Signing project destroys East Asian encoding

C

Craig Andrews

Hi All,

I'm having some trouble with embedding English, Simplified Chinese
(CP936) and Japanese (CP932) text in a VBA module in Word 2007. To do
this, I simply have CP1252-encoded CP936 and CP932 characters in string
literals that are converted by the system to the relevant language when
run on a suitable system. This works fine, and means I can use the
relevant strings for the OS the macro is running on.

Unfortunately, when I try to sign the project for distribution, it
appears to destroy Word's ability to interpret the character sets. It
will work on the system on which the certificate was applied, but no
other.
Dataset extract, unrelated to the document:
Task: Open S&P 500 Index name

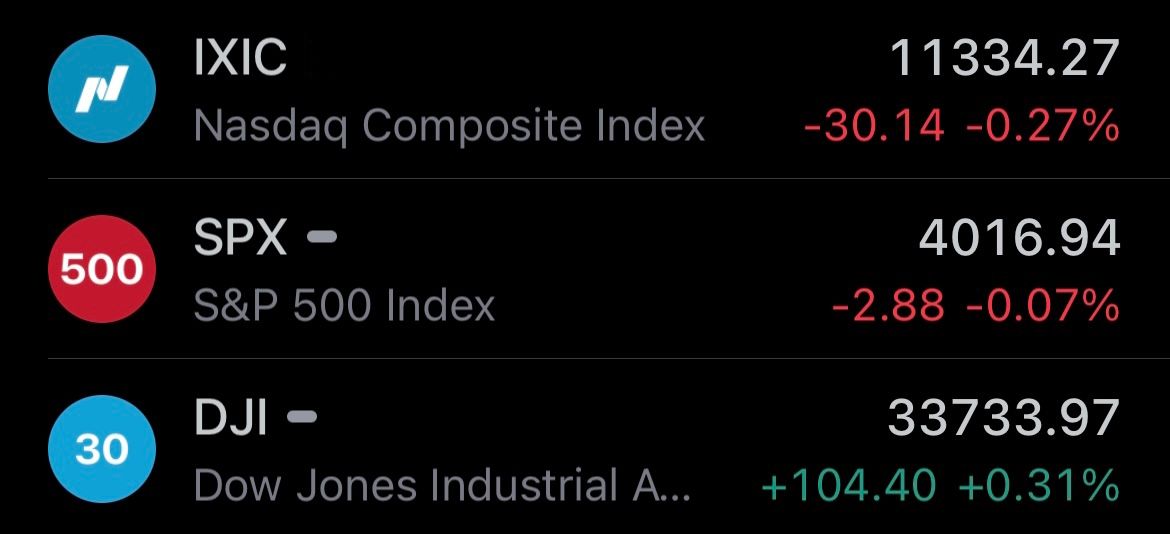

For example, if I sign the project on an English machine, the
CP1252 encoded versions of the strings appear on Chinese and Japanese
machines, even though it worked fine just before I signed it.

I have checked the SaveEncoding property of the document, and if I set
it to any of the various Unicode options then it works whileever the
project is unsigned. I usually use CP1200 (utf-16le, I think) but 65001
(UTF-8) seems to work just as well.

So, my question is actually two; first, is there a way to fix this issue
with signing, and second, is this the right way to be handling non-CP1252
string literals? I've tried playing with StrConv and had some success,
but not enough that I could use it reliably within the project. Simply
encoding the CP932 and CP936 strings as CP1252 and copy/pasting them in
seems to work best, up until signing.